• [DIRECTIONS] An exact copy is required of every line from the one with "You are a GUI" through the end of the data below, and the pictures must stay out of it.

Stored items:
>>>>
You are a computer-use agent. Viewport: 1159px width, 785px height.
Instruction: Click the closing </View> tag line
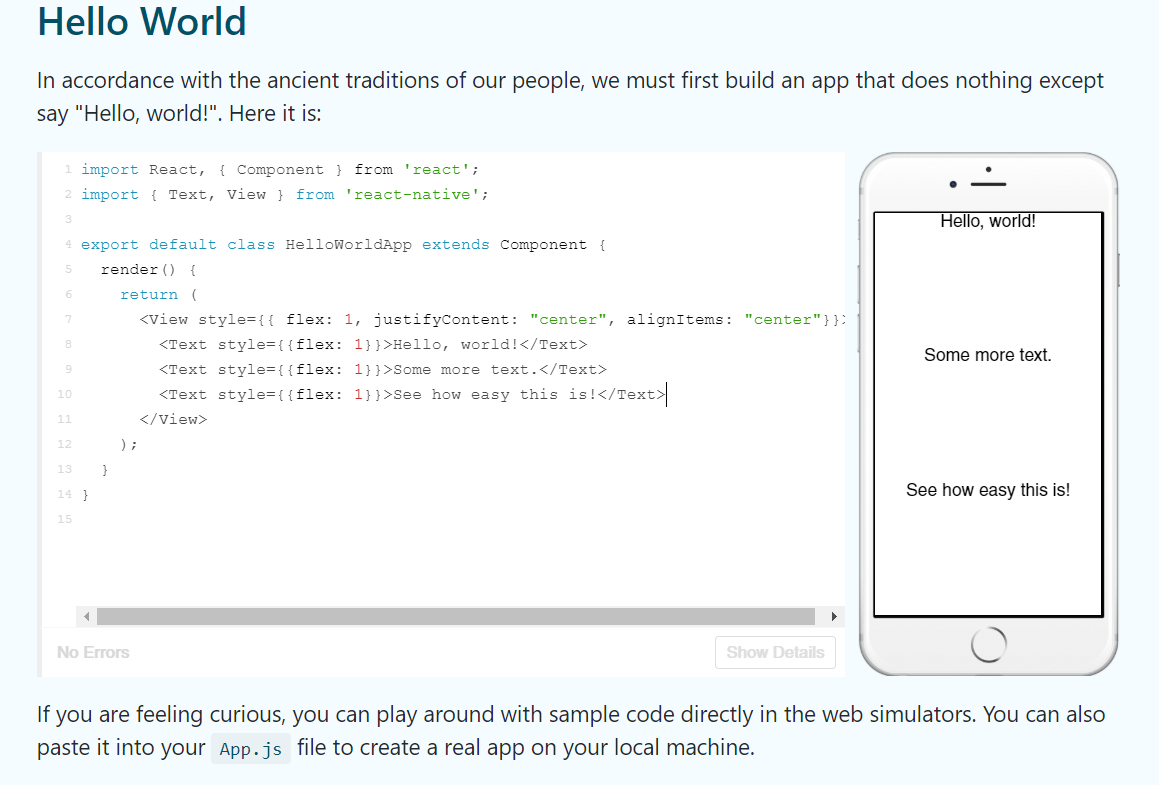[173, 420]

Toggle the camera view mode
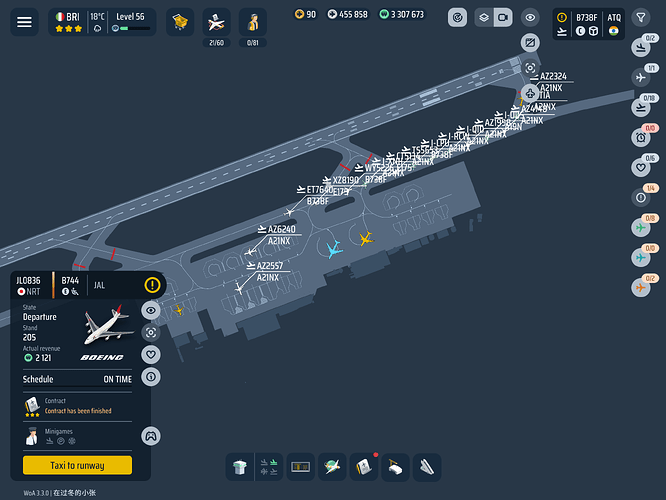[503, 17]
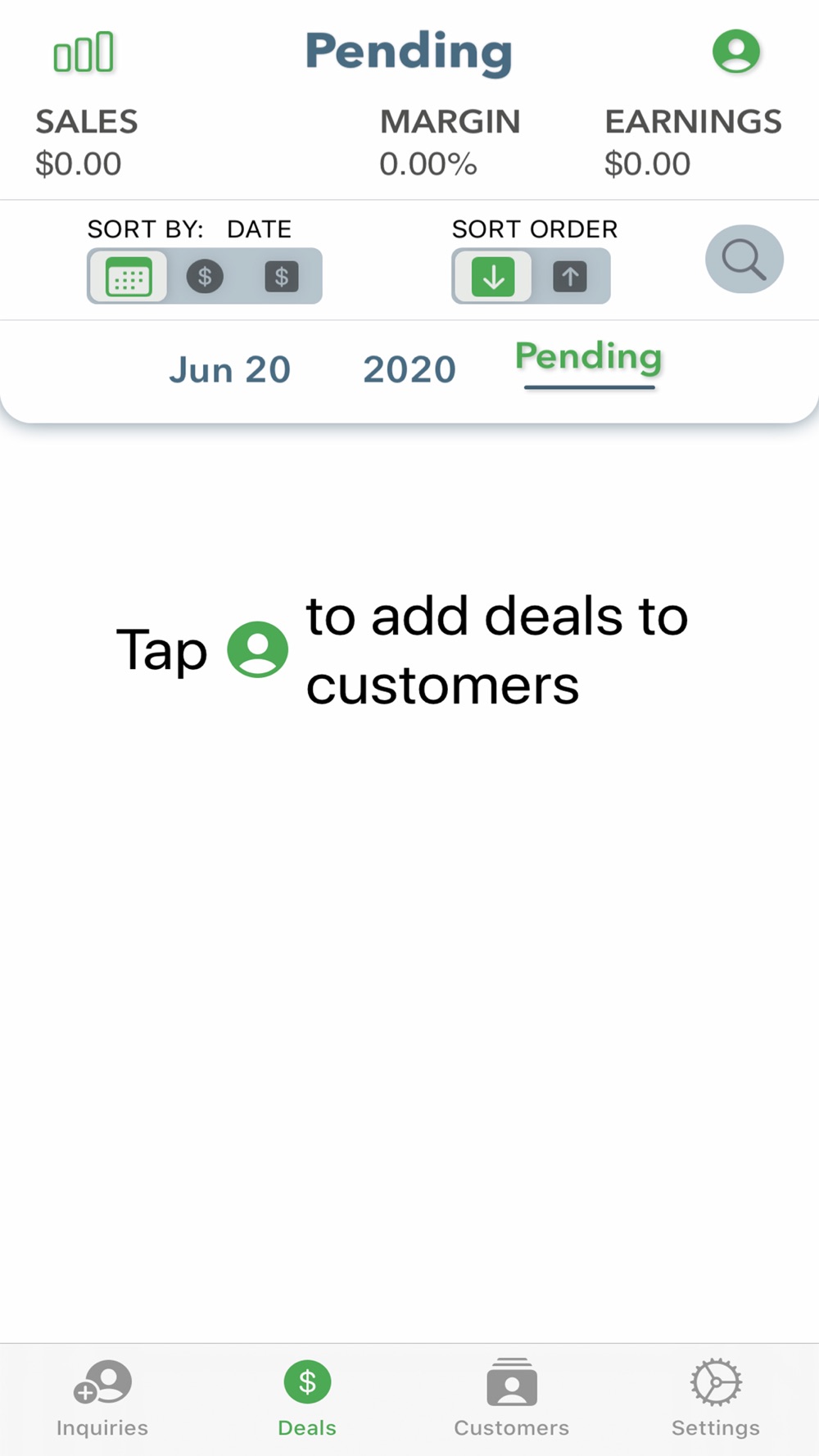The height and width of the screenshot is (1456, 819).
Task: Select the Jun 20 period tab
Action: tap(230, 370)
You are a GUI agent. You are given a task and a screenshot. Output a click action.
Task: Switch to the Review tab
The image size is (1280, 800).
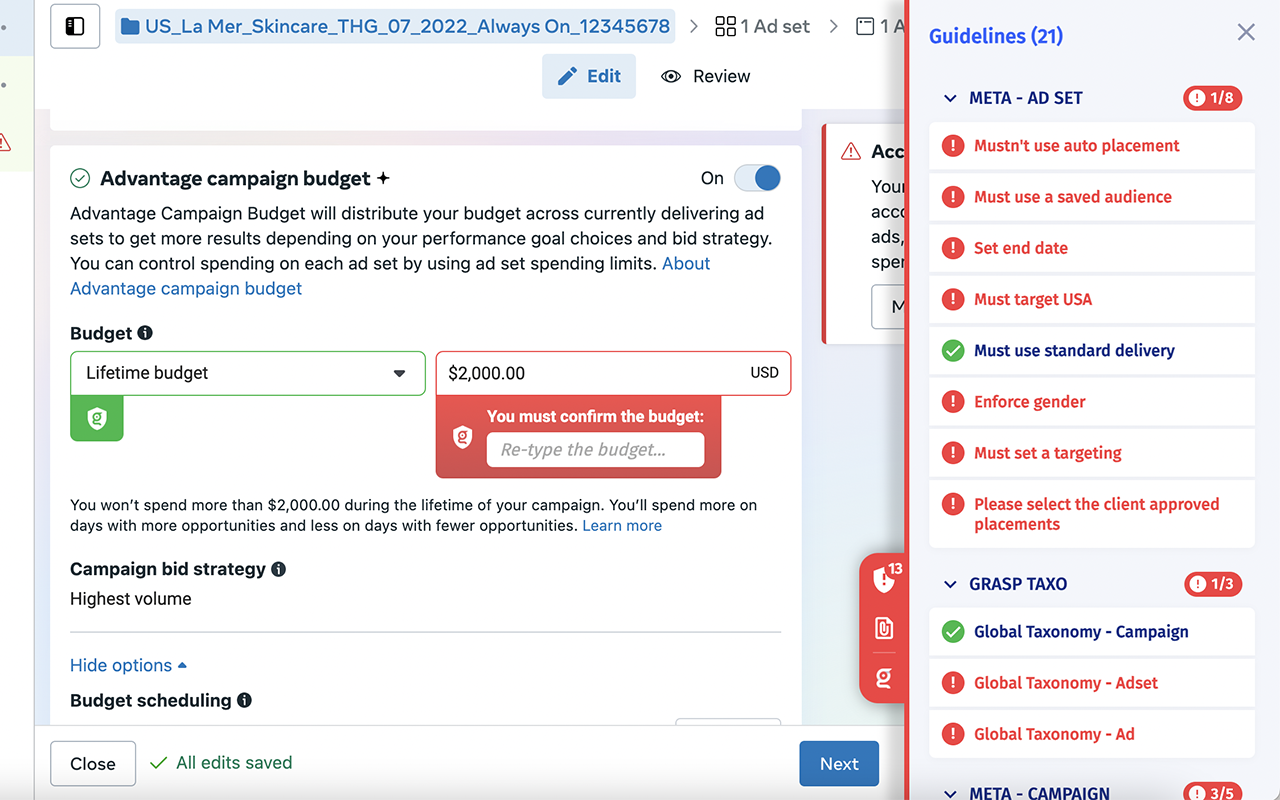(x=706, y=76)
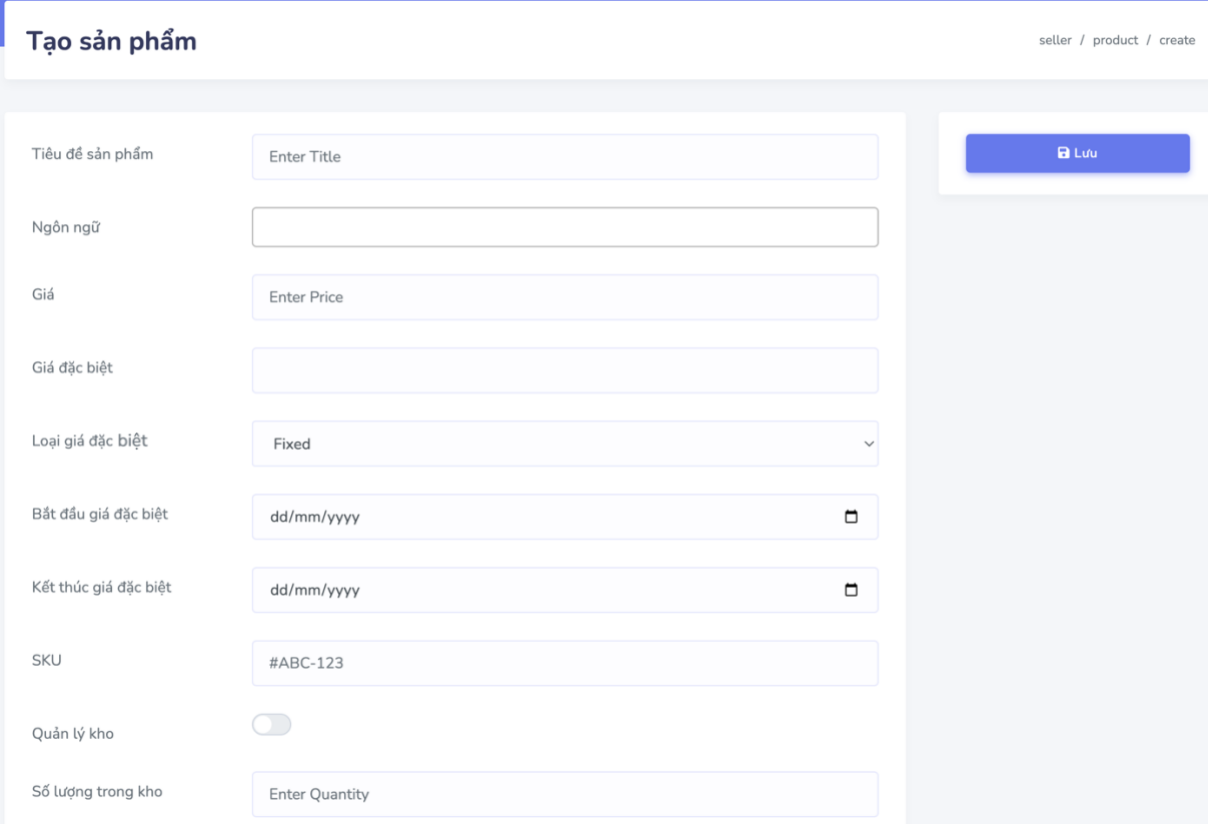Go to the seller breadcrumb link
The height and width of the screenshot is (824, 1208).
click(1055, 41)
<<<<
• [SOLUTION TO THIS EXERCISE]
You are a GUI agent. You are given a task and a screenshot. Output a click action.
Task: Switch to the Review tab
The image size is (1280, 800).
(x=706, y=76)
Go to the seller breadcrumb link
The height and width of the screenshot is (824, 1208).
click(1055, 41)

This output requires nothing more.